Their song was a way of singing the long story of becoming … of life balancing and rebalancing itself … of disorientation and reorientation … of extinctions and emergence … of the essential relationships in the web of life … the essential relationship between day and night, light and darkness, earth and sky, land and water, and the creatures of earth, sky and sea …  of recovering the essential and implicit rhythm, of restoring the balance inherent in the universe and finding goodness to be the underlying force of life which inspires identity and infuses meaning.

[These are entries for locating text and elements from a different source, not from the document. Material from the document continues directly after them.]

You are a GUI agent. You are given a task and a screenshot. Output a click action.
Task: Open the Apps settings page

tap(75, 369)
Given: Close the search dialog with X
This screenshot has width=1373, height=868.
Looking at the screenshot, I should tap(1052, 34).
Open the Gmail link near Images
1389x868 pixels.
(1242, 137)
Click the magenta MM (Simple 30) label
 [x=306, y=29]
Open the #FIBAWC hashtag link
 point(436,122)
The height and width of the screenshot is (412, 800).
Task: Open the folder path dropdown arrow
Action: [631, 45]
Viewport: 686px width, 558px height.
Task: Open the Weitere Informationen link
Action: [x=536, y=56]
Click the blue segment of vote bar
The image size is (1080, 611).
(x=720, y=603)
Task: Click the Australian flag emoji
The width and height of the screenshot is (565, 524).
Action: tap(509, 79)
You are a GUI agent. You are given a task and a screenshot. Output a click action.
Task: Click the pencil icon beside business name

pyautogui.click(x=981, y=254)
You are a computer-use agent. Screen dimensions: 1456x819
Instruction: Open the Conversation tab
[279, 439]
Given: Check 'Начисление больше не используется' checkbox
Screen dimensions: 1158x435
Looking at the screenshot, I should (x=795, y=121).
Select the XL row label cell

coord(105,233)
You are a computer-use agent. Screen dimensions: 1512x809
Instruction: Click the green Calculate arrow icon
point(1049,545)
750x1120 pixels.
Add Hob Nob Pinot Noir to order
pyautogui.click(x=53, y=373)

Like this ancient people, we are too know harmony and dissonance … order and chaos … balance and disequilibrium … perhaps we are learning that our need for balance is not so much about doing more of this and less of that … of the teetor … of tinkering with where we place the fulcrum … but rather it is about placing ourselves in right relationship with what is … just like we had to find right relationship with our seat and feet …

We celebrate a ritual like baptism … honoring the relationship we have with the primal element of water … and the essential elements of love and nurture … and the community of life into which we welcome our children… and knowing our responsibility to feed their bodies and minds and spirits … we enact this ritual to rooting ourselves in the balance of being … to remember that life depends on being in right relation with our planet, our culture, our community, ourselves.

We know only too well the disequilibrium and chaos of not being in right relationship … the dizziness of acquiring more overriding the rhythm of being more … the tilt toward production eroding the rhythm of balance between work and play, labour and rest, thinking and dreaming, acting and reflecting, doing and being … the chaos of exploiting the resources of land and sea undermining the rhythm of tides, the balance of beings, the cycles of harvest and fallow … the chaos of empty and endless social connecting confusing the rhythm of our need for solitude and community … Today is a day to consider how we keep our balance … what do we need to renew to live in right relationship … to give our attention to feed our bodies, our minds and our spirits … to honor the delicate balance that makes life possible … and to strive not for perfection … but just for the wiggle wobble of balance.